§ **Work request**
Your output should repeat the entries below exactly. It should contain no images.

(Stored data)
* * * * * * *

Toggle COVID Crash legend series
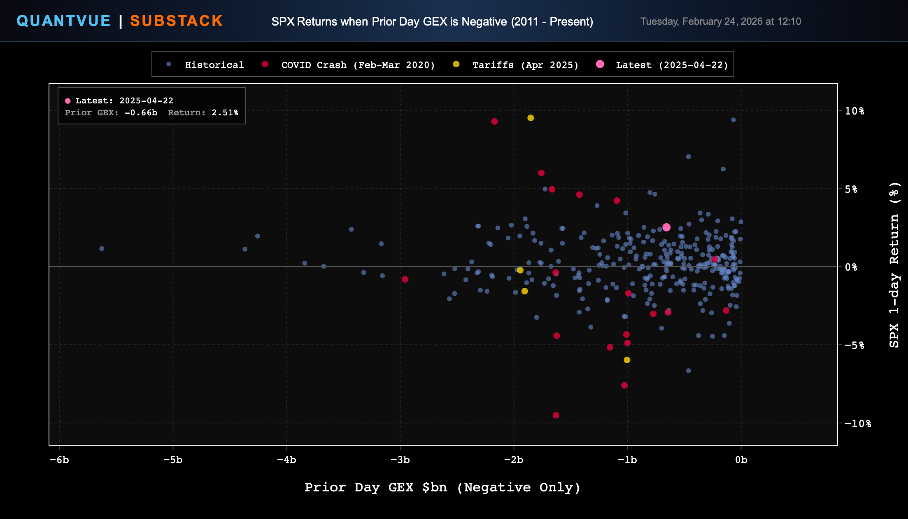pos(358,65)
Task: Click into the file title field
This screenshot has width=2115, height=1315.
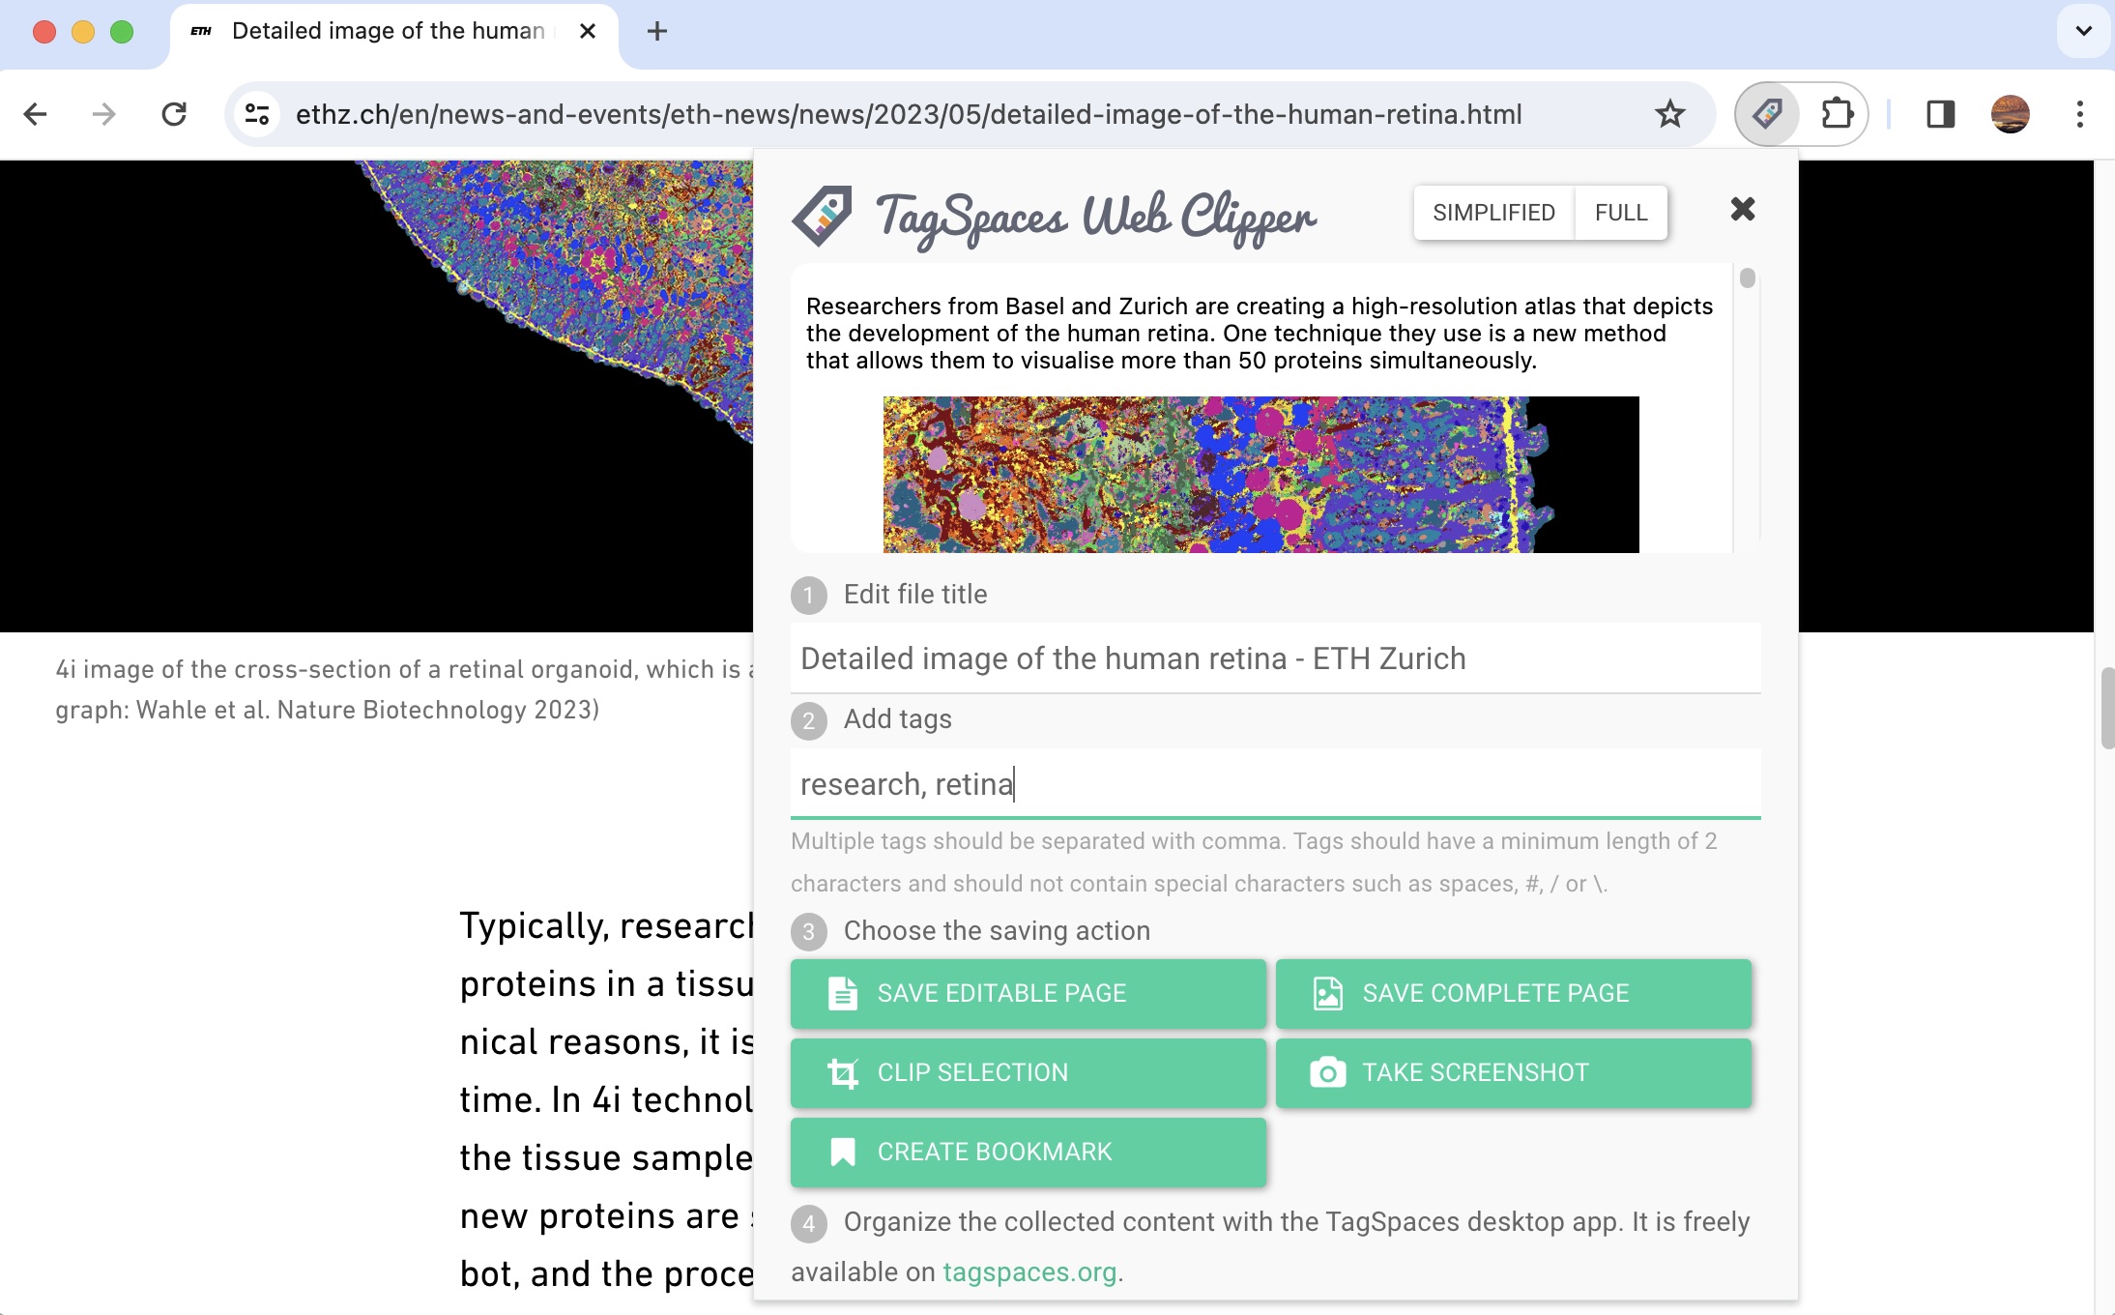Action: coord(1274,658)
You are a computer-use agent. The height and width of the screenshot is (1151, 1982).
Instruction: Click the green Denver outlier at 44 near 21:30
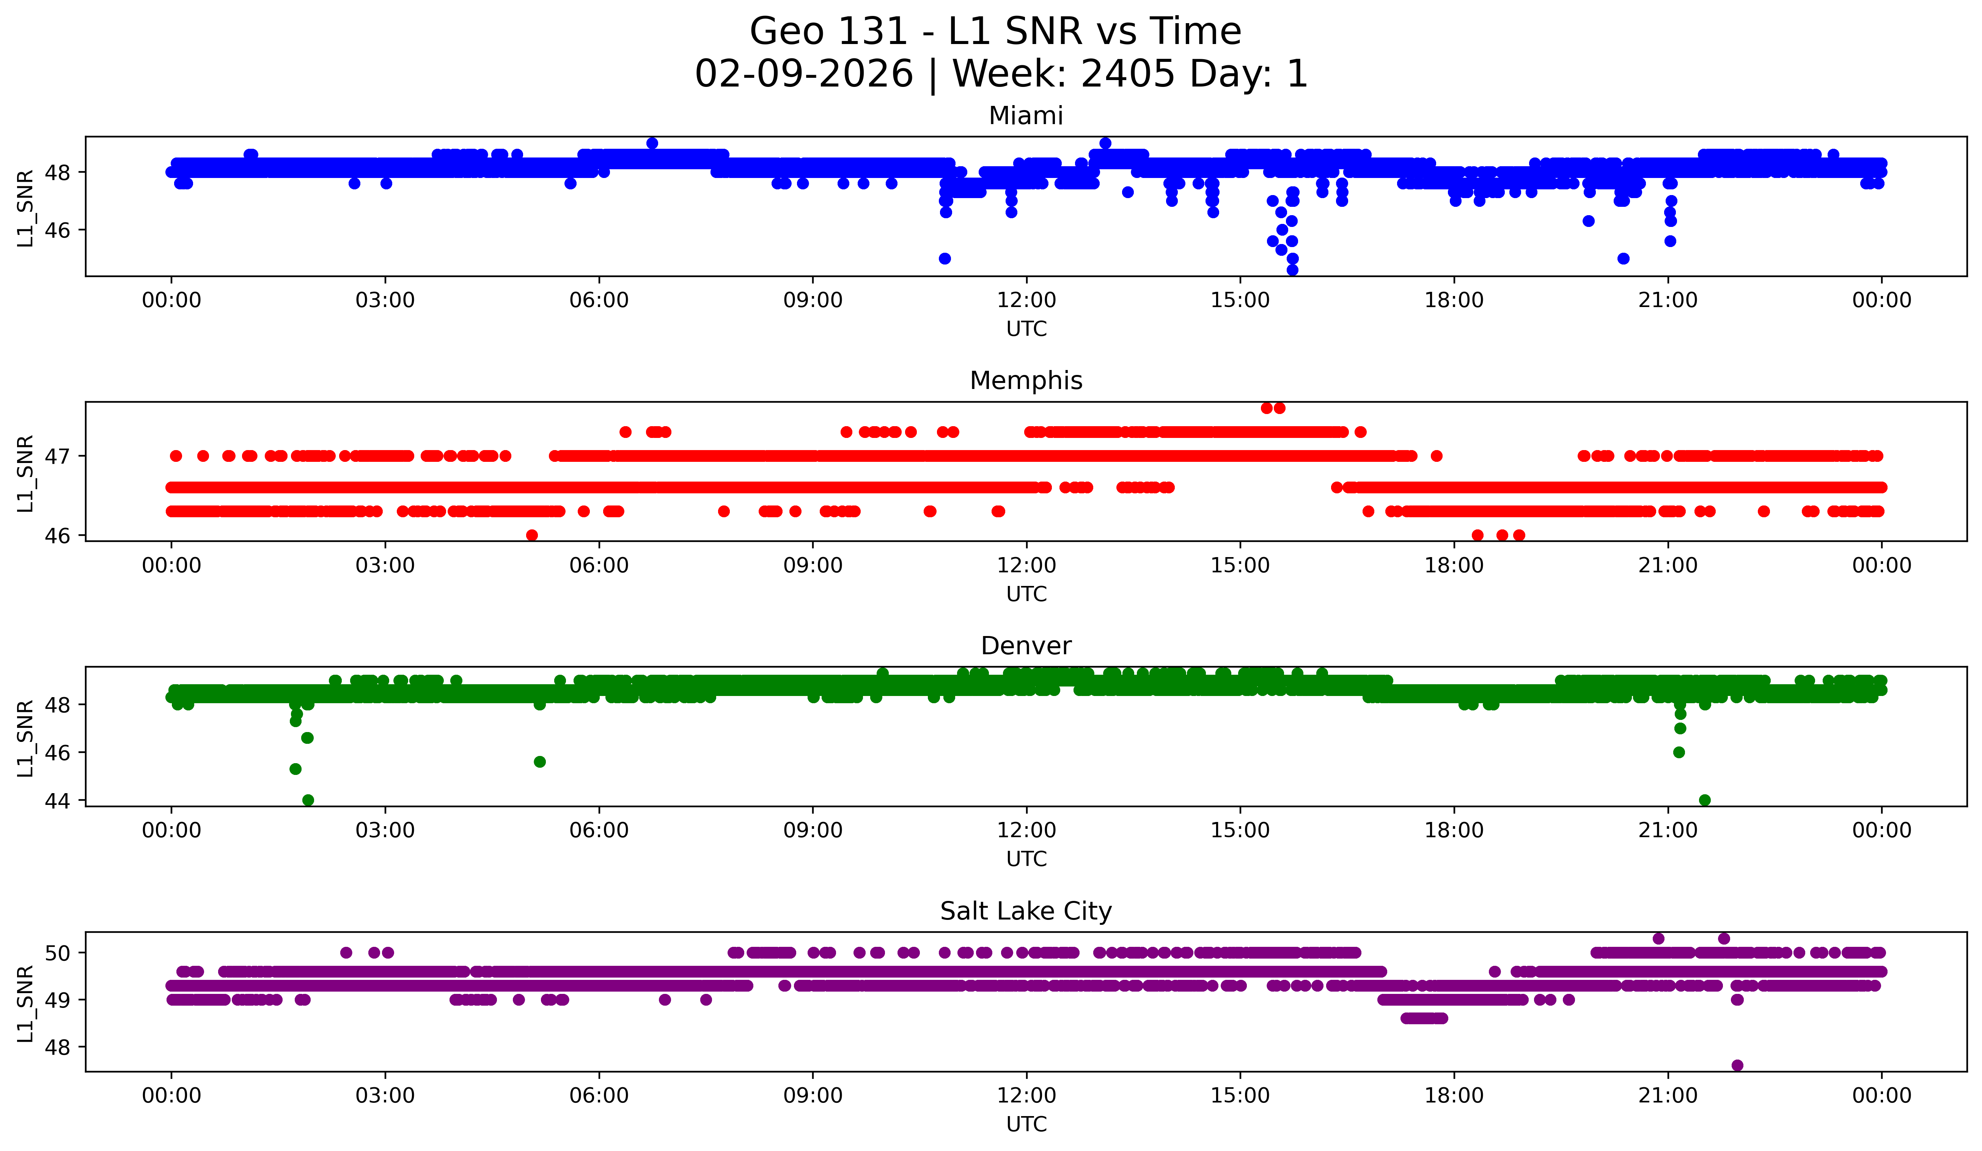coord(1704,800)
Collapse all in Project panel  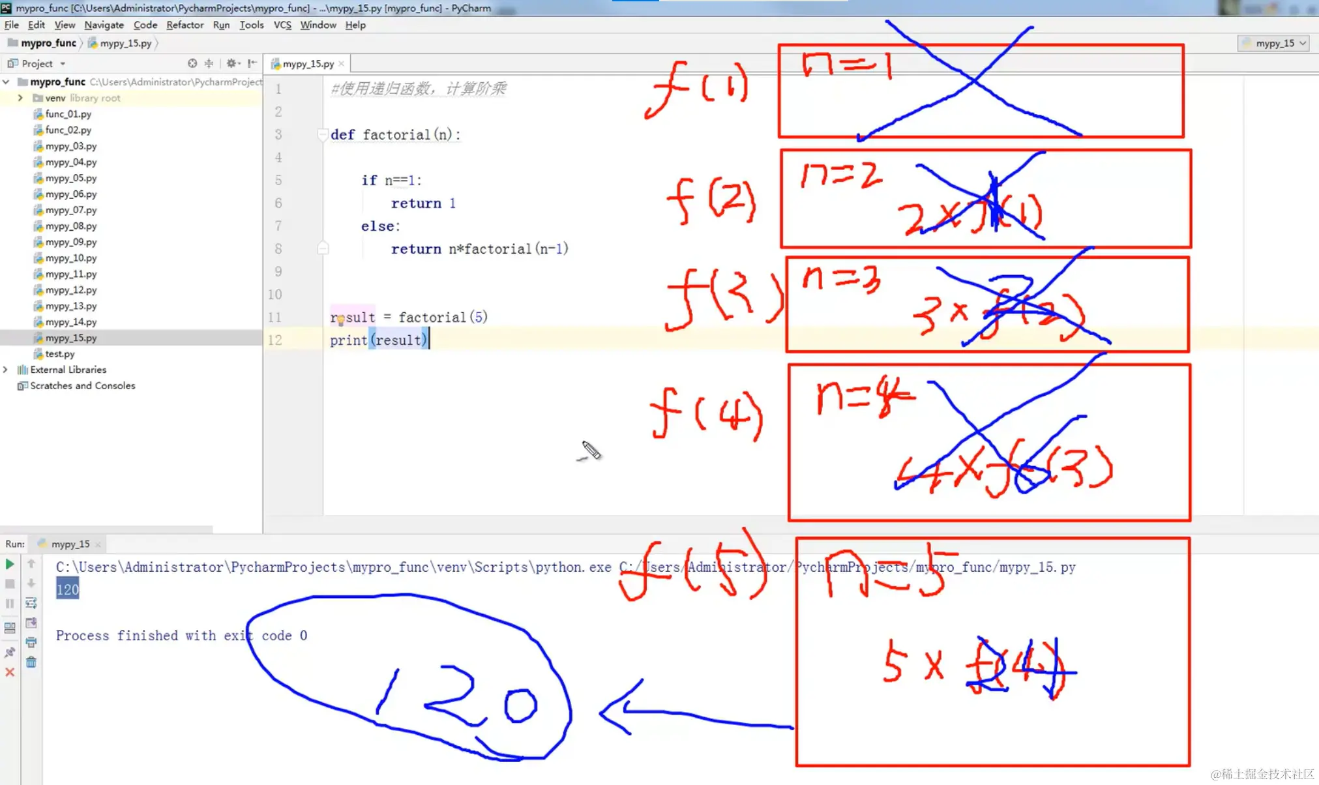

* * * * * * *

§ **Exercise answer**
Toggle COVID Crash legend series
pos(358,65)
Task: Click into the file title field
This screenshot has width=2115, height=1315.
Action: coord(1274,658)
You are a computer-use agent. The height and width of the screenshot is (1151, 1982).
Instruction: Click the green Denver outlier at 44 near 21:30
coord(1704,800)
Collapse all in Project panel  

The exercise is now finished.